# [TASK PROMPT]
Leave out every picture, and output exactly the lines from the line containing "Task: Switch to the Work filter" through the last line of the data.

Segment Start: EXTRACTED RECORDS

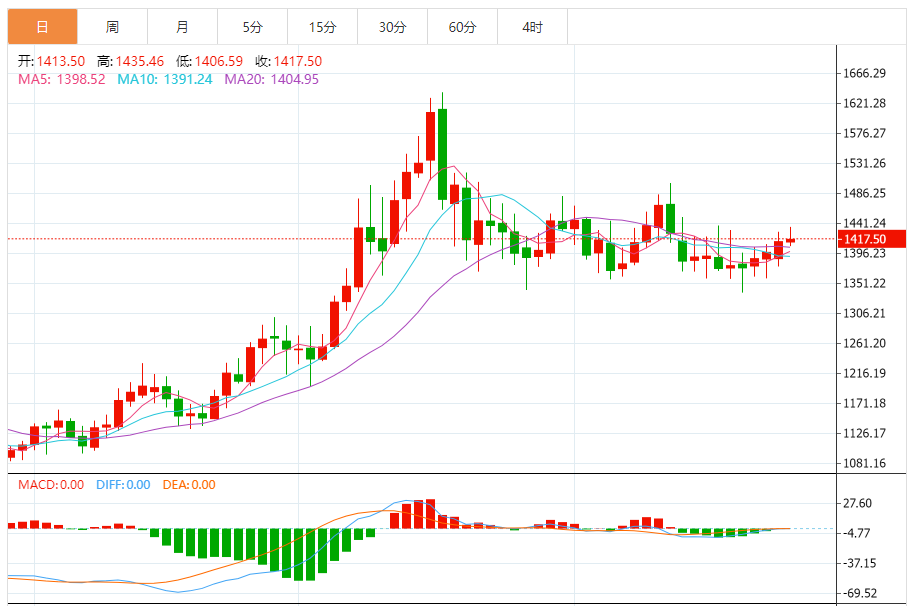The width and height of the screenshot is (915, 606).
Task: Open the 月 monthly chart tab
Action: tap(182, 27)
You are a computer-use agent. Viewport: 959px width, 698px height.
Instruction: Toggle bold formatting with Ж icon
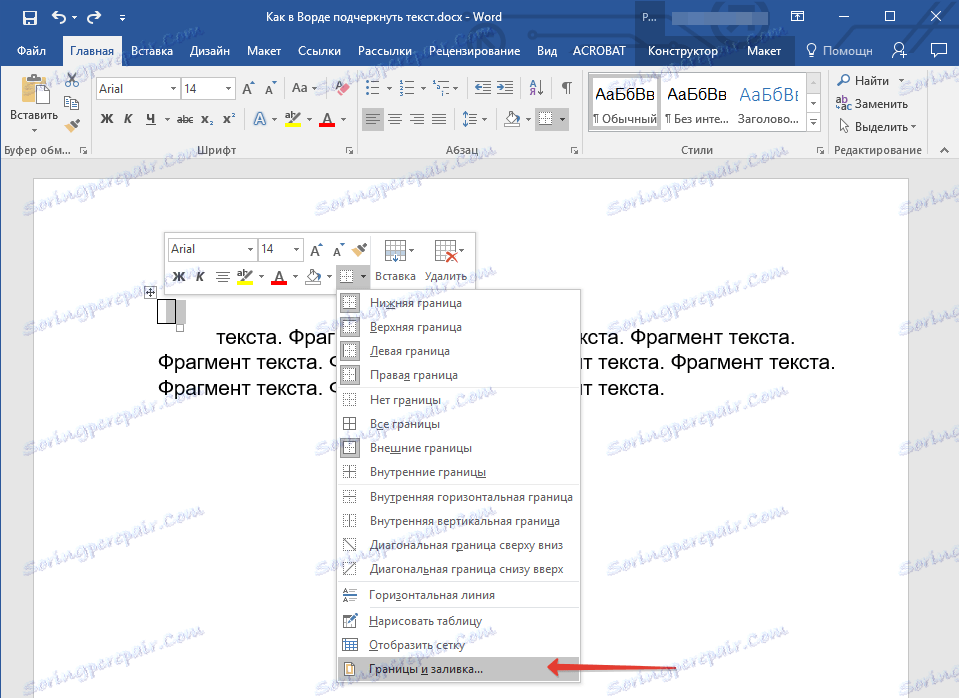106,117
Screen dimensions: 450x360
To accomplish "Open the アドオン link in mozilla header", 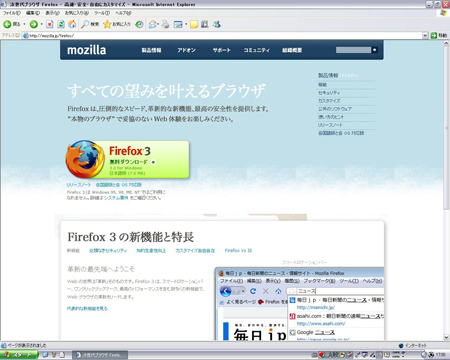I will click(186, 50).
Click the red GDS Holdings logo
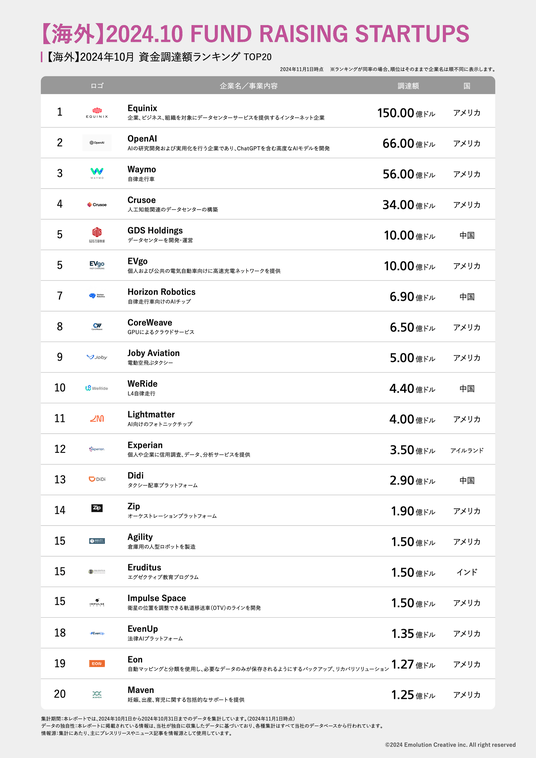Viewport: 536px width, 758px height. 97,234
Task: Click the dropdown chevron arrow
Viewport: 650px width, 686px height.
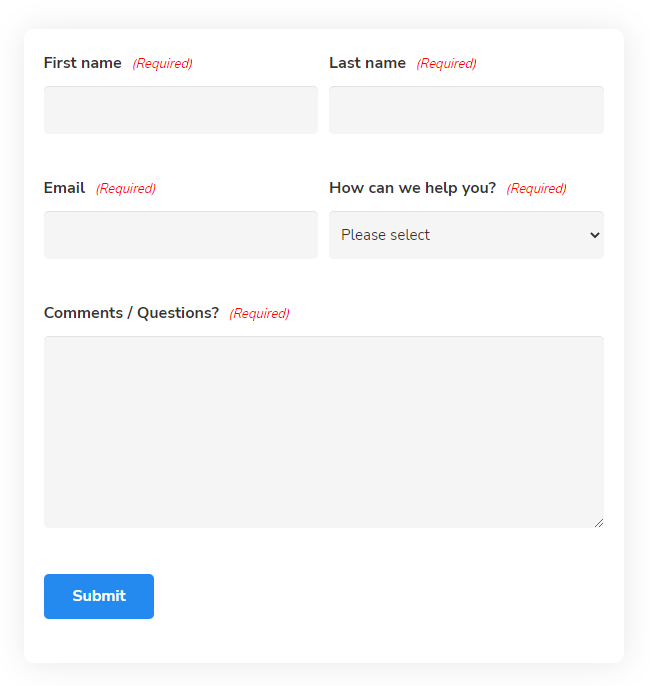Action: point(595,235)
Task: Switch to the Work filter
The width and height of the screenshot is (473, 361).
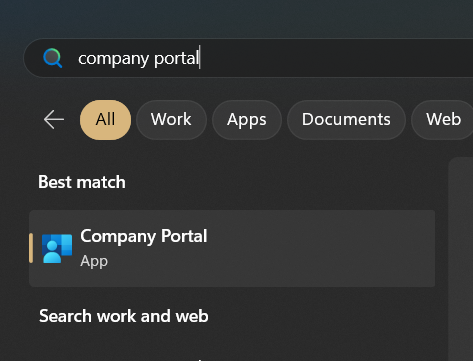Action: point(171,120)
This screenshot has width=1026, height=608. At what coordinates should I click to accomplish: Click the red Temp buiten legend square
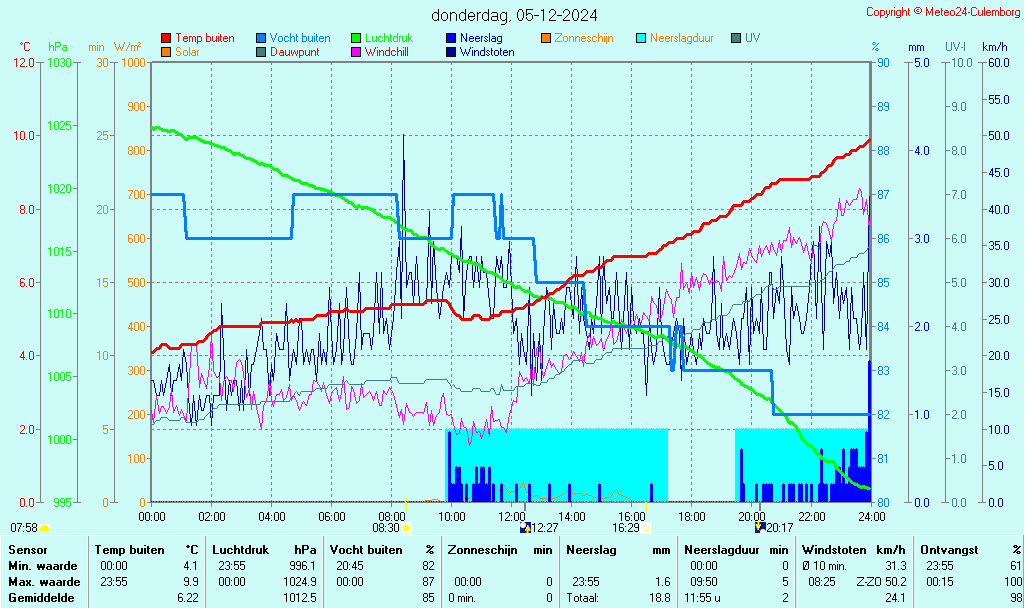tap(166, 38)
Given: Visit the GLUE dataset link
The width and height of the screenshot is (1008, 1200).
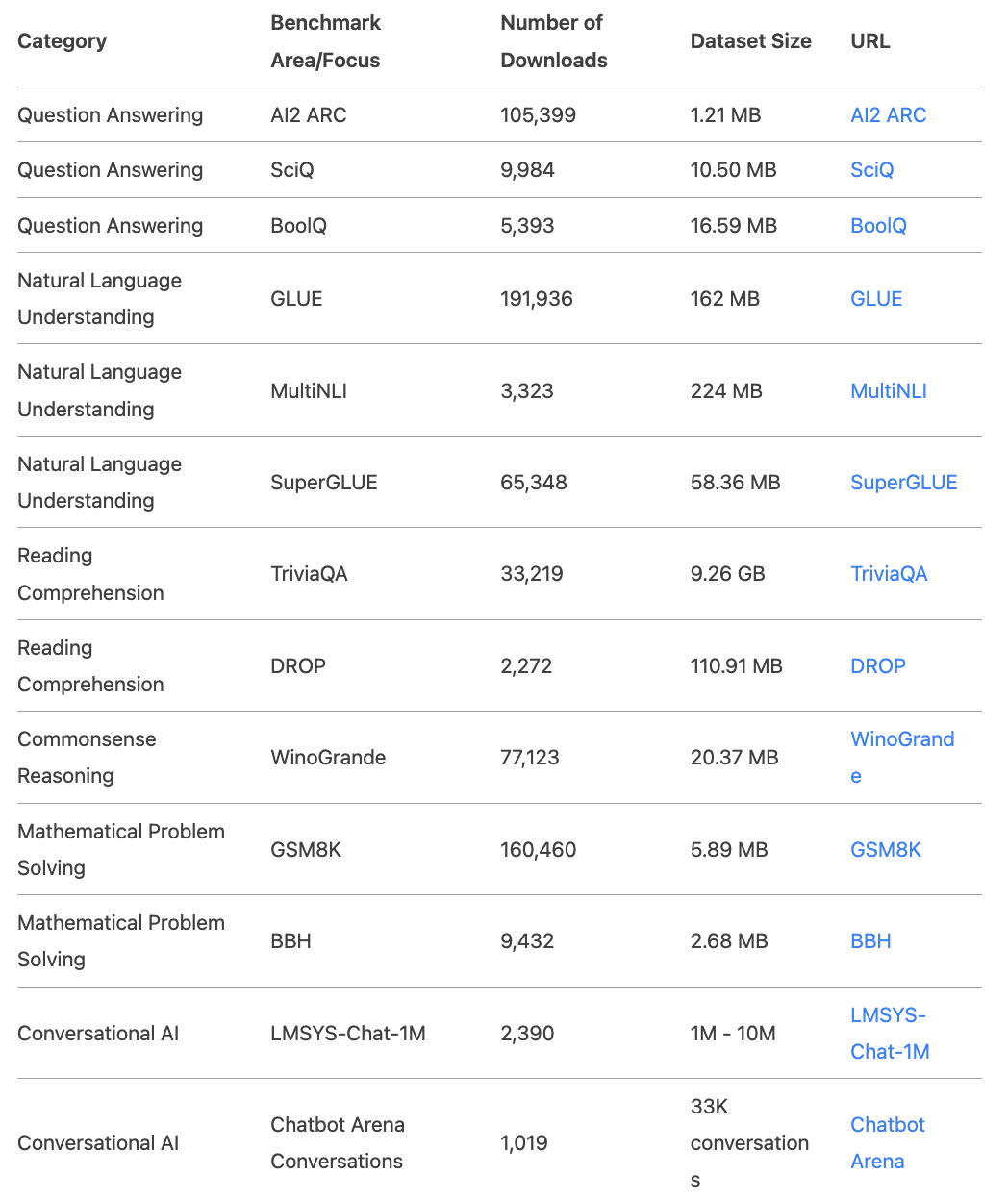Looking at the screenshot, I should tap(876, 299).
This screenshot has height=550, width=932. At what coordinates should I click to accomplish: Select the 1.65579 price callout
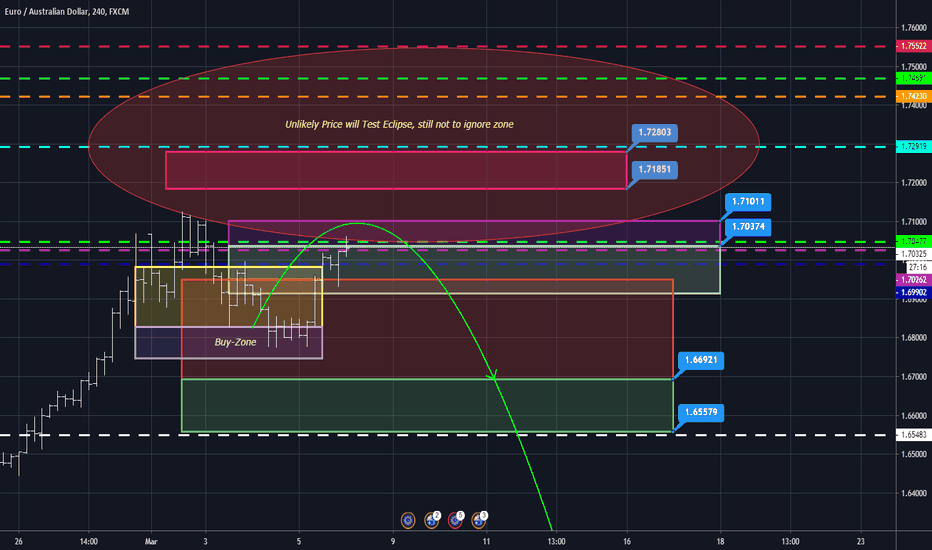[x=701, y=412]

Segment End: EXTRACTED RECORDS

# [EXERCISE RESULT]
Task: Switch to the Work filter
The width and height of the screenshot is (473, 361).
Action: point(171,120)
This screenshot has width=1026, height=608. At what coordinates should I click to accomplish: Click the red Temp buiten legend square
tap(166, 38)
Given: Visit the GLUE dataset link
The width and height of the screenshot is (1008, 1200).
Looking at the screenshot, I should tap(876, 299).
This screenshot has height=550, width=932. At what coordinates should I click to accomplish: Select the 1.65579 price callout
[x=701, y=412]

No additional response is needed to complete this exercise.